— YOUR TASK —
Reproduce all of the following data word for word, keeping every line in its original order.

— PROVIDED MATERIAL —
* BEGIN *

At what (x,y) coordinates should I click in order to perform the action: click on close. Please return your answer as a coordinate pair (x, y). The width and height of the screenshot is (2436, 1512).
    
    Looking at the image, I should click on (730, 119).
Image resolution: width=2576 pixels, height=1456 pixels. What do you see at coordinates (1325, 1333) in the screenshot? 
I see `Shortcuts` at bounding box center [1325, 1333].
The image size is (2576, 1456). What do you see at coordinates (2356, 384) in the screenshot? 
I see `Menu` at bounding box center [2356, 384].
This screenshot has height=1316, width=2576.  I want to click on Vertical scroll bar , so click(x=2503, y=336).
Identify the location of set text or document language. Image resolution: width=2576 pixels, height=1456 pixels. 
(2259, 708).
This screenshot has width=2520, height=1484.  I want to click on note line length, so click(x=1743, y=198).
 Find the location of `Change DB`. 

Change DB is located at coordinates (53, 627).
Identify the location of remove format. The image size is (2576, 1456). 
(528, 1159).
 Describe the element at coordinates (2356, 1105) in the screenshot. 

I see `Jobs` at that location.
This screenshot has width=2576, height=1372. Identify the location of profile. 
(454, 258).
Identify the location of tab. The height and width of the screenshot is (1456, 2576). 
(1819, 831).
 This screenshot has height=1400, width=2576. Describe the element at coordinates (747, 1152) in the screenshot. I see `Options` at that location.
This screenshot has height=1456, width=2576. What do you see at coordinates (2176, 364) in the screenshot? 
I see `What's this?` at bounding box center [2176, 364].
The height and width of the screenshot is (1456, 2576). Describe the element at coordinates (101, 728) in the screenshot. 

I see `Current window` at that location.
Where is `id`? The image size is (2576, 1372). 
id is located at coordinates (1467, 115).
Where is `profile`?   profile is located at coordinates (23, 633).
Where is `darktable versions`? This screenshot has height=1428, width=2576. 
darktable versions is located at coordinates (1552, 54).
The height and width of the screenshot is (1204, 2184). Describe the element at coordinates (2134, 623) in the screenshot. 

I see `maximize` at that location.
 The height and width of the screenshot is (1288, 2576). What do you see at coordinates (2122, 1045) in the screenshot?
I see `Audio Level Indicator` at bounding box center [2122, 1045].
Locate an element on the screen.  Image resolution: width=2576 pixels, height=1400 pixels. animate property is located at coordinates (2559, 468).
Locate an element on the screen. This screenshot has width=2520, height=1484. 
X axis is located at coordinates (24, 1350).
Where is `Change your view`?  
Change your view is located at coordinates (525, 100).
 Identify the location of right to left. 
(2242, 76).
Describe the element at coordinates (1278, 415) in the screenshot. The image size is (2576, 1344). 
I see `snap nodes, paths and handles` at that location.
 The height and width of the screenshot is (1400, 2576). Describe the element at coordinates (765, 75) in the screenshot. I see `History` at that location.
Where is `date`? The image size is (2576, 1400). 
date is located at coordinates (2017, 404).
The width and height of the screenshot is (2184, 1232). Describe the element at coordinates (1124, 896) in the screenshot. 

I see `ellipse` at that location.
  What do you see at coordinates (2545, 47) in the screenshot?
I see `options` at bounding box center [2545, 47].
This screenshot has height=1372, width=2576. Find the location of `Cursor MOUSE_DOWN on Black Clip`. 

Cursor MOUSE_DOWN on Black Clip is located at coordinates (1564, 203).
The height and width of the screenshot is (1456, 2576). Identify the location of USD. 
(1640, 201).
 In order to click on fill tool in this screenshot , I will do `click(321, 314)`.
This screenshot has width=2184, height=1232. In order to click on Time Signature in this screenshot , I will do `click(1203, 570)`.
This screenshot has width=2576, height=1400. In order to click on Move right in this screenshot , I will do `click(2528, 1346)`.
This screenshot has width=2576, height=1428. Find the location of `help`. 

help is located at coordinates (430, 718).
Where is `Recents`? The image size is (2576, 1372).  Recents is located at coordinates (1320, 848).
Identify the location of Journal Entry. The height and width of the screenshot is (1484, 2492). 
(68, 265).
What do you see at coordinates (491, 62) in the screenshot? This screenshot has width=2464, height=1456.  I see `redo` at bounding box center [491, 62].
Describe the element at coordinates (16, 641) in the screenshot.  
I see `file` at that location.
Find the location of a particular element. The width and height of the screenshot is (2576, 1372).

* END *

— REPLY —
At what (x,y) coordinates should I click in order to perform the action: click on close. Please return your answer as a coordinate pair (x, y). The width and height of the screenshot is (2436, 1512).
    
    Looking at the image, I should click on (730, 119).
Image resolution: width=2576 pixels, height=1456 pixels. What do you see at coordinates (1325, 1333) in the screenshot? 
I see `Shortcuts` at bounding box center [1325, 1333].
The image size is (2576, 1456). What do you see at coordinates (2356, 384) in the screenshot? 
I see `Menu` at bounding box center [2356, 384].
This screenshot has height=1316, width=2576.  I want to click on Vertical scroll bar , so click(x=2503, y=336).
Identify the location of set text or document language. Image resolution: width=2576 pixels, height=1456 pixels. 
(2259, 708).
This screenshot has width=2520, height=1484.  I want to click on note line length, so click(x=1743, y=198).
 Find the location of `Change DB`. 

Change DB is located at coordinates (53, 627).
Identify the location of remove format. The image size is (2576, 1456). 
(528, 1159).
 Describe the element at coordinates (2356, 1105) in the screenshot. 

I see `Jobs` at that location.
This screenshot has width=2576, height=1372. Identify the location of profile. 
(454, 258).
Identify the location of tab. The height and width of the screenshot is (1456, 2576). 
(1819, 831).
 This screenshot has height=1400, width=2576. Describe the element at coordinates (747, 1152) in the screenshot. I see `Options` at that location.
This screenshot has height=1456, width=2576. What do you see at coordinates (2176, 364) in the screenshot? 
I see `What's this?` at bounding box center [2176, 364].
The height and width of the screenshot is (1456, 2576). Describe the element at coordinates (101, 728) in the screenshot. 

I see `Current window` at that location.
Where is `id`? The image size is (2576, 1372). 
id is located at coordinates (1467, 115).
Where is `profile`?   profile is located at coordinates (23, 633).
Where is `darktable versions`? This screenshot has height=1428, width=2576. 
darktable versions is located at coordinates (1552, 54).
The height and width of the screenshot is (1204, 2184). Describe the element at coordinates (2134, 623) in the screenshot. 

I see `maximize` at that location.
 The height and width of the screenshot is (1288, 2576). What do you see at coordinates (2122, 1045) in the screenshot?
I see `Audio Level Indicator` at bounding box center [2122, 1045].
Locate an element on the screen.  Image resolution: width=2576 pixels, height=1400 pixels. animate property is located at coordinates (2559, 468).
Locate an element on the screen. This screenshot has width=2520, height=1484. 
X axis is located at coordinates (24, 1350).
Where is `Change your view`?  
Change your view is located at coordinates (525, 100).
 Identify the location of right to left. 
(2242, 76).
Describe the element at coordinates (1278, 415) in the screenshot. The image size is (2576, 1344). 
I see `snap nodes, paths and handles` at that location.
 The height and width of the screenshot is (1400, 2576). Describe the element at coordinates (765, 75) in the screenshot. I see `History` at that location.
Where is `date`? The image size is (2576, 1400). 
date is located at coordinates (2017, 404).
The width and height of the screenshot is (2184, 1232). Describe the element at coordinates (1124, 896) in the screenshot. 

I see `ellipse` at that location.
  What do you see at coordinates (2545, 47) in the screenshot?
I see `options` at bounding box center [2545, 47].
This screenshot has height=1372, width=2576. Find the location of `Cursor MOUSE_DOWN on Black Clip`. 

Cursor MOUSE_DOWN on Black Clip is located at coordinates (1564, 203).
The height and width of the screenshot is (1456, 2576). Identify the location of USD. 
(1640, 201).
 In order to click on fill tool in this screenshot , I will do `click(321, 314)`.
This screenshot has width=2184, height=1232. In order to click on Time Signature in this screenshot , I will do `click(1203, 570)`.
This screenshot has width=2576, height=1400. In order to click on Move right in this screenshot , I will do `click(2528, 1346)`.
This screenshot has width=2576, height=1428. Find the location of `help`. 

help is located at coordinates (430, 718).
Where is `Recents`? The image size is (2576, 1372).  Recents is located at coordinates (1320, 848).
Identify the location of Journal Entry. The height and width of the screenshot is (1484, 2492). 
(68, 265).
What do you see at coordinates (491, 62) in the screenshot? This screenshot has width=2464, height=1456.  I see `redo` at bounding box center [491, 62].
Describe the element at coordinates (16, 641) in the screenshot.  
I see `file` at that location.
Find the location of a particular element. The width and height of the screenshot is (2576, 1372).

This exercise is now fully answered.